Data records:

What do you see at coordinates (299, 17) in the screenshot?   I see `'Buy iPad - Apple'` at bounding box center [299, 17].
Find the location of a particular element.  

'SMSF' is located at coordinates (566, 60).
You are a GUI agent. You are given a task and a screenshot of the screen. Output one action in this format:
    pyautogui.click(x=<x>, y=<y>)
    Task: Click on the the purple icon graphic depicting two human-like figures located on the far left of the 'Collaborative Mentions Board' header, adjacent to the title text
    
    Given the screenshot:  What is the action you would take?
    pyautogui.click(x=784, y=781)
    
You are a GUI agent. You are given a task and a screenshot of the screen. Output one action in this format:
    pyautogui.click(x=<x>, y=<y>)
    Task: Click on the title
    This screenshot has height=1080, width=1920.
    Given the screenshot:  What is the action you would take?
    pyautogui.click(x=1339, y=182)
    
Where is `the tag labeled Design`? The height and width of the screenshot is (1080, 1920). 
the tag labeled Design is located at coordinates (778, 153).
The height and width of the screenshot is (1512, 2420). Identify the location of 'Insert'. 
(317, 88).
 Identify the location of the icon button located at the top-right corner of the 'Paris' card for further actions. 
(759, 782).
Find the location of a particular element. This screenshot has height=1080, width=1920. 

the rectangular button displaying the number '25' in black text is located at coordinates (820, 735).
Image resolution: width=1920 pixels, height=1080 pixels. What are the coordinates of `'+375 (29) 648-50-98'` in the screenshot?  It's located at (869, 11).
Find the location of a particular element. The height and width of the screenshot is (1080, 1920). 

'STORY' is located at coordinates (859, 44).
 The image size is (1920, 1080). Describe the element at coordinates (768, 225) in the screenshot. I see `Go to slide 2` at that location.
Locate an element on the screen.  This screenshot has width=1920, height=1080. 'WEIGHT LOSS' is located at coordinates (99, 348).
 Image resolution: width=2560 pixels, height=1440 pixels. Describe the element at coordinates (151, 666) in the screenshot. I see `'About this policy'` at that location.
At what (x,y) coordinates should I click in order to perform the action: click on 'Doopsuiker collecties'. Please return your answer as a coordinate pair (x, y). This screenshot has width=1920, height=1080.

## [Task description]
Count the lines of the listing above that contain the word "Design", and give only the number.

## [Result of the exercise]
2